Asymmetries among soil fungicide residues, nitrous oxide emissions and microbiomes regulated by nitrification inhibitor at different moistures

Carbendazim is a widely used fungicide but causes widespread residues in soils and crops, and nitrous oxide (N2O) is one of the dominant greenhouse gases. The 3,4-dimethylpyrazole phosphate (DMPP), a nitrification inhibitor, might simultaneously affect fungicide dissipation and N2O emission. In this study, we applied the DMPP to agricultural soils contaminated with carbendazim under 60% and 90% soil water holding capacity (WHC) to quantify the carbendazim residues and N2O emission at various sampling times. The comprehensive linkages among N2O emission, microbial activities, community diversities, compositions and functional genes were quantified. Under 90% WHC, the DMPP applications significantly reduced carbendazim residues by 23.62% and 54.82% on days 10 and 20, respectively. The DMPP application also reduced soil N2O emission by 17.69% under 60% WHC and 98.68% under 90% WHC. The carbendazim residue was negatively related to soil NH4+-N, urease activity, and ratio of Bacteroidetes, Thaumarchaeota and Nitrospirae under 90% WHC, and the N2O emission rate was negatively related to NH4+-N content and relative abundance of Acidobacteria under the 60% WHC condition. In the whole (60% and 90% WHC together), the hao gene was negatively related to the carbendazim residue but positively related to the N2O emission rate. The asymmetric linkages among the carbendazim residue, N2O emission, microbial community and functional gene abundance were regulated by the DMPP application and soil moisture. The DMPP application had the promising potential to simultaneously reduce ecological risks of fungicide residues and N2O emissions via altering soil abiotic properties, microbial activity, and community and functional genes.

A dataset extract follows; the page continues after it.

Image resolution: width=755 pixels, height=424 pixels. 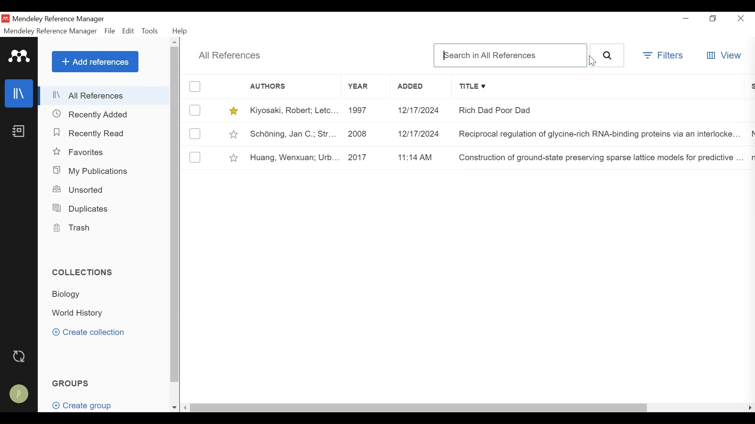 What do you see at coordinates (421, 158) in the screenshot?
I see `11:14 AM` at bounding box center [421, 158]. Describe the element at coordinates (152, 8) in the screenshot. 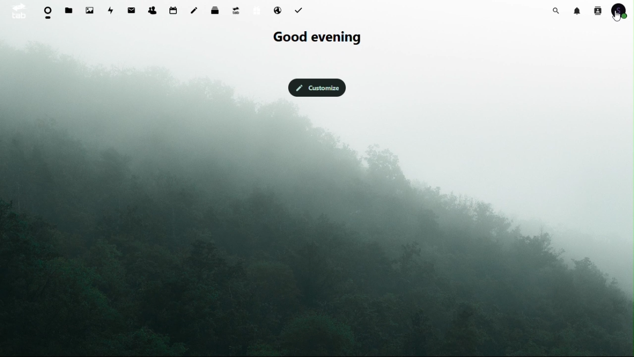

I see `Contacts` at that location.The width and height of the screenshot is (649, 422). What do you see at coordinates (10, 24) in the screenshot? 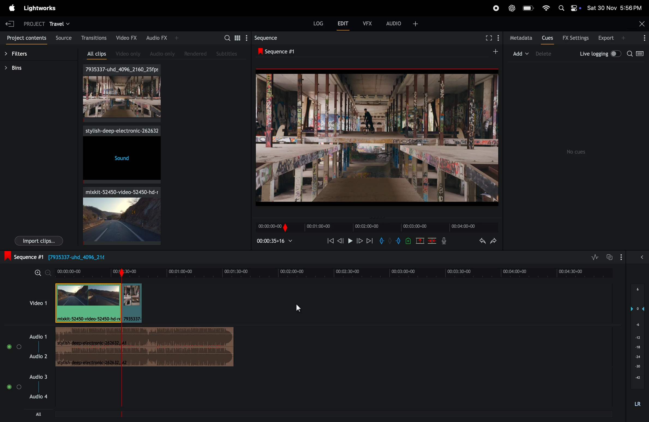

多菌灵(Carbendazim)是一种应用广泛的杀菌剂，但会在土壤与农作物中造成普遍残留；一氧化二氮(N₂O)则是主要温室气体之一。3,4-二甲基吡唑磷酸盐(DMPP)作为一种硝化抑制剂(nitrification inhibitor)，可同时影响杀菌剂的降解消散过程与N₂O排放。本研究将DMPP施加于受多菌灵污染的农田土壤，设置60%与90%土壤持水量(soil water holding capacity, WHC)两个水分梯度，于不同采样时间点定量测定多菌灵残留量与N₂O排放量，同时定量解析N₂O排放、微生物活性、群落多样性、群落组成与功能基因之间的综合关联。在90%WHC条件下，施加DMPP可使第10天和第20天的多菌灵残留量分别显著降低23.62%与54.82%；此外，DMPP施加还可使60%WHC条件下的土壤N₂O排放降低17.69%，90%WHC条件下降低98.68%。在90%WHC条件下，多菌灵残留量与土壤铵态氮(NH₄⁺-N)含量、脲酶活性(urease activity)以及拟杆菌门(Bacteroidetes)、奇古菌门(Thaumarchaeota)与硝化螺旋菌门(Nitrospirae)的丰度占比呈显著负相关；而在60%WHC条件下，N₂O排放速率则与土壤NH₄⁺-N含量及酸杆菌门(Acidobacteria)的相对丰度呈显著负相关。在整体分析（合并60%与90%WHC两组数据）中，hao基因(hao gene)与多菌灵残留量呈负相关，却与N₂O排放速率呈正相关。多菌灵残留量、N₂O排放、微生物群落及功能基因丰度之间的非对称关联，受DMPP施加与土壤水分状况共同调控。DMPP施加可通过改变土壤非生物特性、微生物活性、群落组成与功能基因，具备同时降低杀菌剂残留与N₂O排放生态风险的应用潜力。